╭─ Listed entries
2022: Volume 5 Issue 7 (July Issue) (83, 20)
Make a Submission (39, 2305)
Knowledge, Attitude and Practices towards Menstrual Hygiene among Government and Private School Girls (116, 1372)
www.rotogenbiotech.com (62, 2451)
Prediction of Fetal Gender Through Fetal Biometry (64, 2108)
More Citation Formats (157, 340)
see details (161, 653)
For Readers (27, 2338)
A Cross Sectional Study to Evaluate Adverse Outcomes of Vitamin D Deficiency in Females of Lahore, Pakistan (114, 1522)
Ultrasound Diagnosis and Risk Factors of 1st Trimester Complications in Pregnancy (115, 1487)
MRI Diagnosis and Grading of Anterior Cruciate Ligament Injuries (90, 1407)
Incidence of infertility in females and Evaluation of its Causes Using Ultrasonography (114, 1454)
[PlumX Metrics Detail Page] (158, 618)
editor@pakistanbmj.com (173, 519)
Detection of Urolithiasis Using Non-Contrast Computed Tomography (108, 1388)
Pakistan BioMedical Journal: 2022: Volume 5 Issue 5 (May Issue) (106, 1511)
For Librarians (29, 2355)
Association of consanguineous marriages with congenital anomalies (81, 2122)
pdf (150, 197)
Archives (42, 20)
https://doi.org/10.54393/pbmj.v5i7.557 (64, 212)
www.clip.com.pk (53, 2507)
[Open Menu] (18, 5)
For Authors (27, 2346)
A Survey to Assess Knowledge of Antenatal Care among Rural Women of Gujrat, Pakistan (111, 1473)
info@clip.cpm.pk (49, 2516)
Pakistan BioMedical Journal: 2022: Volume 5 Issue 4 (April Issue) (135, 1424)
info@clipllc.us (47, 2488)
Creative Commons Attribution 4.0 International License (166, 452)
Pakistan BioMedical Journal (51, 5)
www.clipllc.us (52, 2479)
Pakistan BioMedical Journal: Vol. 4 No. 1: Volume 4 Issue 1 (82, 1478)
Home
╰─
- **Task to complete**
There is a run of lines above from the one with "Detection of Urolithiasis" to the one with "www.clipllc.us (52, 2479)"; print exactly that run, both ends included, and nothing else.

- **Solution for this task**
Detection of Urolithiasis Using Non-Contrast Computed Tomography (108, 1388)
Pakistan BioMedical Journal: 2022: Volume 5 Issue 5 (May Issue) (106, 1511)
For Librarians (29, 2355)
Association of consanguineous marriages with congenital anomalies (81, 2122)
pdf (150, 197)
Archives (42, 20)
https://doi.org/10.54393/pbmj.v5i7.557 (64, 212)
www.clip.com.pk (53, 2507)
[Open Menu] (18, 5)
For Authors (27, 2346)
A Survey to Assess Knowledge of Antenatal Care among Rural Women of Gujrat, Pakistan (111, 1473)
info@clip.cpm.pk (49, 2516)
Pakistan BioMedical Journal: 2022: Volume 5 Issue 4 (April Issue) (135, 1424)
info@clipllc.us (47, 2488)
Creative Commons Attribution 4.0 International License (166, 452)
Pakistan BioMedical Journal (51, 5)
www.clipllc.us (52, 2479)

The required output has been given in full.